ZFS can detect hardware-failure-related corruption of disk blocks. In situations where it cannot automatically recover the contents of the file, read()s from the file will return EIO.

nix-store --repair-path bails out when it gets these EIOs, and it's not clear whether it's possible to repair the files on a live NixOS system, since /nix/store appears read-only to... users' systemd slices? To sudo under a graphical shell, anyway.

Steps To Reproduce

  1. Break a mirror, incurring 7 years of bad luck.
  2. Run sudo zpool scrub whatever, then run sudo zpool status -v, notice an errors: Permanent errors have been detected in the following files: section.
  3. Run sudo nix-store --repair-path on one of the paths that appears.
  4. Get error: reading from file: Input/output error

(I expect a "synthetic" repro could use ptrace to inject EIOs?)

Expected behavior

The store path should be replaced with one that's freshly downloaded, without an error.

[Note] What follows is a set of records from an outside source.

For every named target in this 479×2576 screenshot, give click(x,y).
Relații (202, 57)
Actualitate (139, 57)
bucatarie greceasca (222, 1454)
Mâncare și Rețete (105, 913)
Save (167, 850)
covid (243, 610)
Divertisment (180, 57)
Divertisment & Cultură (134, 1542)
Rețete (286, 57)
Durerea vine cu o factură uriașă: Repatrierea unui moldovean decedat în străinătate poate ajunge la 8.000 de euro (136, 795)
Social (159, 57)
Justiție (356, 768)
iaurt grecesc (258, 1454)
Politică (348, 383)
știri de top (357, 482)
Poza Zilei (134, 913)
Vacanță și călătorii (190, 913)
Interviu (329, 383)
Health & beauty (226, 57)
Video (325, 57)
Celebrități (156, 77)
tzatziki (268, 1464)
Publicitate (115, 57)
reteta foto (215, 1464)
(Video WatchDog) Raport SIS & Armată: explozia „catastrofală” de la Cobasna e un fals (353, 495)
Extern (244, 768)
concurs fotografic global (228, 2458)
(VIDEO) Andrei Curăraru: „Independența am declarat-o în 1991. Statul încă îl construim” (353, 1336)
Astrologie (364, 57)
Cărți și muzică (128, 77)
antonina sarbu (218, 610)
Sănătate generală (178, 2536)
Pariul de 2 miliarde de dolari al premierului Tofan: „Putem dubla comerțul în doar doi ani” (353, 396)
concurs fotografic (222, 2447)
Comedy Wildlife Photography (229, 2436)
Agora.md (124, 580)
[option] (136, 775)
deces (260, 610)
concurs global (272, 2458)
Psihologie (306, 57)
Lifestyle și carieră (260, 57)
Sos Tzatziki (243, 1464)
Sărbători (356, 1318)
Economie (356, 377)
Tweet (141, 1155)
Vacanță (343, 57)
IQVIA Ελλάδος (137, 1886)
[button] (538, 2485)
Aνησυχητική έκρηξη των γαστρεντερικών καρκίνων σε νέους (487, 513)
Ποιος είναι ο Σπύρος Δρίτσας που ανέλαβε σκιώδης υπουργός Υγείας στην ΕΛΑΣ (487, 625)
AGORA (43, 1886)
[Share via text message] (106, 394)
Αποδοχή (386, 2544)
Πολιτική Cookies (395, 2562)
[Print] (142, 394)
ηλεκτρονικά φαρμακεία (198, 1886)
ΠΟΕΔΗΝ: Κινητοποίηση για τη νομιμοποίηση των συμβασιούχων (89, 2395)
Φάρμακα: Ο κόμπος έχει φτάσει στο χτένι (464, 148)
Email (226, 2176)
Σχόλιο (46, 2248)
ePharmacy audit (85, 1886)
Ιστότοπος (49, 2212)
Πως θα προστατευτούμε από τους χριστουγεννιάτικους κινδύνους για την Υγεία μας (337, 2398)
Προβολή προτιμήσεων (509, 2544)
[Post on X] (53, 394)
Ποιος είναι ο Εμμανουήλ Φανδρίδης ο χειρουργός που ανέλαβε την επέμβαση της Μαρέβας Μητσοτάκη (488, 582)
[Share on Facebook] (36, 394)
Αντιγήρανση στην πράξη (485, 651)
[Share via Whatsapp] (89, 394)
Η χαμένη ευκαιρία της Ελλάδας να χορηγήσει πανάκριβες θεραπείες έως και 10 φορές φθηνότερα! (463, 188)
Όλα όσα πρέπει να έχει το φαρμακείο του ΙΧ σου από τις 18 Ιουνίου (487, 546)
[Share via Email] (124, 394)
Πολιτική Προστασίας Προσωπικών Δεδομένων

For massive bonus points, NixOS gets an option that hooks into services.zfs.autoScrub and --repair-paths any corrupted files in the Nix store once the scrub completes.

nix-env --version output

nix-env (Nix) 2.11.0

SuperSandro2000 commented 1 year ago

nix-store --repair-path bails out when it gets these EIOs, and it's not clear whether it's possible to repair the files on a live NixOS system, since /nix/store appears read-only to... users' systemd slices? To sudo under a graphical shell, anyway.

The nix store can repair the path by fetching it from a substituter or if it knows how to build, build it. I think it just needs to handle EIO correct.